GZip encoding and decoding in Python
After testing GZip encoding/decoding in Rust, I wanted to benchmark against comparable Python. The Python code is unsurprisingly concise:
import gzip
in_fn = "input.gz"
out_fn = "output.gz"
with gzip.open(in_fn, 'rt') as in_gz:
with gzip.open(out_fn, 'wt') as out_gz:
for line in in_gz:
out_gz.write(line)
To test the performance difference, I first wrote some Rust code to generate a bunch of random data (because I wanted more practice with Rust). So I created a new project that uses rand = "0.7"
. The code is:
use rand;
// Characters generated will be between the lower and upper limits, inclusive.
const LOWER_LIMIT: u8 = 32;
const UPPER_LIMIT: u8 = 126;
// Size of the buffer
const BUF_SIZE : usize = 100_000;
fn main() {
let mut bytes_to_generate = 1_000_000_000;
let mut buf = String::with_capacity(BUF_SIZE);
while bytes_to_generate > 0 {
for _ in 0..BUF_SIZE {
let n: u8 = rand::random::<u8>() % (UPPER_LIMIT - LOWER_LIMIT + 1) + LOWER_LIMIT;
buf.push(n as char)
}
println!("{}", buf);
buf.clear();
bytes_to_generate -= BUF_SIZE;
}
}
A gigabyte of uniformly-distributed ASCII data isn’t exactly realistic but probably sufficient.
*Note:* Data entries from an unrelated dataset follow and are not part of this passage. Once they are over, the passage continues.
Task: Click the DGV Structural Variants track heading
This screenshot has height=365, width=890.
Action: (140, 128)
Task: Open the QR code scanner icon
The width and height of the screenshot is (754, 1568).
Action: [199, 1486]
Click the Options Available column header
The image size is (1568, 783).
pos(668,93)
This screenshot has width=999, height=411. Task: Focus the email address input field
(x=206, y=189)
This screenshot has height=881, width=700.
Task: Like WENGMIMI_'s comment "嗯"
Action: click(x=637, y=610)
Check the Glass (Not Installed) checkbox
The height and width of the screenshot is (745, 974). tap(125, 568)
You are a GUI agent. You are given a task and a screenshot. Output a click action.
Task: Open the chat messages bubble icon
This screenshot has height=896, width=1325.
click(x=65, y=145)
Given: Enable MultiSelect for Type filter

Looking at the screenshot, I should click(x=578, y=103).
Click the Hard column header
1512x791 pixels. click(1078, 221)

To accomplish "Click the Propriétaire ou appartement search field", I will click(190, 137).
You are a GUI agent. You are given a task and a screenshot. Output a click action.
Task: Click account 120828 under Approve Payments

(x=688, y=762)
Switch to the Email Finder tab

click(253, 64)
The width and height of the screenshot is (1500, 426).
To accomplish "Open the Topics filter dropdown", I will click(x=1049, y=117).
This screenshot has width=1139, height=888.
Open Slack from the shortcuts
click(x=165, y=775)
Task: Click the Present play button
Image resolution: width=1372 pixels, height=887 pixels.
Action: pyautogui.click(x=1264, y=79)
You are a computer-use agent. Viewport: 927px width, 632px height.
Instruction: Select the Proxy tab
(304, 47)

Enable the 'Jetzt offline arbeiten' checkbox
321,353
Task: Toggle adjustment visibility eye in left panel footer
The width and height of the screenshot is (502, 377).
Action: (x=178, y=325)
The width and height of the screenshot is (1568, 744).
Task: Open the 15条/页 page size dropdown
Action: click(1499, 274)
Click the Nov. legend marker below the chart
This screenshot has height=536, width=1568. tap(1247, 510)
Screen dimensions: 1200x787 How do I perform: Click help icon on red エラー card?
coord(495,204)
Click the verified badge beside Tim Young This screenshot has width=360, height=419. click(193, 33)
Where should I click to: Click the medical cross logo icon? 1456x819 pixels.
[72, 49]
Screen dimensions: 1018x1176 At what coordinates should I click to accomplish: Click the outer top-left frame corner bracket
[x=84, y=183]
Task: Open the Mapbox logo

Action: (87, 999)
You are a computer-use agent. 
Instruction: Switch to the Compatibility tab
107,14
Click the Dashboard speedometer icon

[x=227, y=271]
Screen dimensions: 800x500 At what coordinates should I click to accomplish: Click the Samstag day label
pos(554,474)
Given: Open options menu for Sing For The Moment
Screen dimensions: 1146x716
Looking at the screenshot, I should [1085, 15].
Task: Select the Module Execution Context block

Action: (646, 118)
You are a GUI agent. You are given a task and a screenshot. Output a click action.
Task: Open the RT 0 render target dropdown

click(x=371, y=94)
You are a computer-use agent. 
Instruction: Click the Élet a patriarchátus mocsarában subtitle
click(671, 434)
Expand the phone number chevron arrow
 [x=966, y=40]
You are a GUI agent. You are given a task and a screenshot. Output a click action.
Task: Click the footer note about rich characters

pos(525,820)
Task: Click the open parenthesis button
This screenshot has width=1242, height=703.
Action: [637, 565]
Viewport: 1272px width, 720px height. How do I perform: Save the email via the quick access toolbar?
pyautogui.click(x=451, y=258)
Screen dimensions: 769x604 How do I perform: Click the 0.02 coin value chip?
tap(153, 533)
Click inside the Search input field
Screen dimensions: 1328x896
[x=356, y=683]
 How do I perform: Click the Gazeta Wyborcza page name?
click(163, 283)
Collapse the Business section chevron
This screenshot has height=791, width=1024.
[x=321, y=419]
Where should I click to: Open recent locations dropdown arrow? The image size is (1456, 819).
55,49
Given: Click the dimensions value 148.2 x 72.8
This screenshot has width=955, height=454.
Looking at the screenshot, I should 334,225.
After building release, I ran this and redirected it into a text file:
time ./target/release/generate-random-data > random_data.txt
real 0m7.324s
user 0m5.422s
sys 0m0.516s
$ ls -lh random_data.txt
-rw-r--r-- 1 adam adam 954M Jul 19 15:17 random_data.txt
Using the i/o buffering makes this super fast, and increasing the buffer size from 100 to 100k bytes by orders of magnitude drops the time from over a minute to around seven seconds:
Buffer Size | Time (sec) |
---|---|
100 | 64.978 |
1000 | 12.612 |
10000 | 7.989 |
100000 | 6.591 |
Next I gzipped this input, dropping the file size from 954M to 790M in 37.1 seconds. I then ran the Python code and timed how long it takes to gunzip and gzip the stream:
$ time python3 test-gzip.py
real 0m49.169s
user 0m42.859s
sys 0m4.313s
Running my comparable Rust code against the same input:
$ time ./target/release/gzip-rs
real 0m27.968s
user 0m25.969s
sys 0m1.047s
Since my original code was using a buffer size of 10kb and since the above example shows how much buffer size can affect i/o, I increased the size for this example to 100_000 and re-ran:
$ time ./target/release/gzip-rs
real 0m27.735s
user 0m25.453s
sys 0m1.094s
Apparently I have hit diminishing returns with my buffer capacity. However, the Rust code is significantly faster than Python. The latter takes 77% longer than the former. If there exists a way to specify buffering within the Python code, that may speed it up, but I’m not aware of such a way.